I2C: Two-Wire Addressable Bus

Two wires, many devices, built-in acknowledge

I2C, the Inter-Integrated Circuit bus, connects many devices using just two wires. It trades speed for wire count and addressing, which makes it ideal for sensors and small peripherals.

Just two wires

I2C uses SDA (serial data) and SCL (serial clock). Both are open-drain with pull-up resistors, meaning any device can pull a line low but none drives it high; the pull-ups do that. This shared-wire scheme is what lets many devices sit on the same two lines.

Addressing

Unlike SPI, there is no select wire. Instead each slave has an address (commonly 7 bits). The master sends a START, then the target address and a read/write bit, and only the matching slave responds. This is how one master reaches many devices over the same pair of wires.

START, STOP, and ACK

  1. START: SDA goes low while SCL is high, signalling the beginning of a transaction.
  2. Each byte is followed by an acknowledge: the receiver pulls SDA low for one clock to confirm it got the byte (ACK), or leaves it high to signal NACK.
  3. STOP: SDA goes high while SCL is high, ending the transaction.

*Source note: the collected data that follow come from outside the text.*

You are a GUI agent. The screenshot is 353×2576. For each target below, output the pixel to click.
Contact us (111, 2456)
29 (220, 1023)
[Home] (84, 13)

The per-byte acknowledge is a real advantage over SPI: the sender knows whether each byte was received.

Speed and multi-master

I2C is slower than SPI (common speeds are 100 kHz standard and 400 kHz fast mode). It also supports multiple masters with an arbitration scheme, though most systems use a single master.

Watch out

I2C lines are open-drain and need pull-up resistors to work at all. Forgetting the pull-ups, or sizing them wrong for the bus capacitance, is the most common real-world I2C mistake. No pull-ups means the lines never go high and nothing communicates.